Intended status: Standards Track A. Mortensen
Expires: May 4, 2017 Arbor Networks, Inc.
October 31, 2016
DDoS Open Threat Signaling Protocol
draft-teague-dots-protocol-00
Abstract
This document describes Distributed-Denial-of-Service (DDoS) Open
Threat Signaling (DOTS), a signaling protocol for requesting and
managing mitigation of DDoS attacks.
DOTS mitigation requests over the signal channel permit domains to
signal the need for help fending off DDoS attacks, setting the scope
and duration of the requested mitigation. Elements called DOTS
servers field the signals for help, and enable defensive
countermeasures to defend against the attack reported by the clients,
reporting the status of the delegated defense to the requesting
clients. DOTS clients additionally may use the data channel to
manage filters and black- and white-lists to restrict or allow
traffic to the clients' domains arbitrarily.

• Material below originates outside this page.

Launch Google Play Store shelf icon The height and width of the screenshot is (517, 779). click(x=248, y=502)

The DOTS signal channel may operate over UDP [RFC0768] and if
necessary TCP [RFC0793]. This revision discusses a transport-
agnostic approach to this channel, focusing on the message exchanges
and delegating transport specifics to other documents. The DOTS data
channel operates over HTTPS or a transport with similar reliability,
interaction and security characteristics.
Status of This Memo
This Internet-Draft is submitted in full conformance with the
provisions of BCP 78 and BCP 79.
Internet-Drafts are working documents of the Internet Engineering
Task Force (IETF). Note that other groups may also distribute
working documents as Internet-Drafts. The list of current Internet-
Drafts is at http://datatracker.ietf.org/drafts/current/.
Internet-Drafts are draft documents valid for a maximum of six months
and may be updated, replaced, or obsoleted by other documents at any
time. It is inappropriate to use Internet-Drafts as reference
material or to cite them other than as "work in progress."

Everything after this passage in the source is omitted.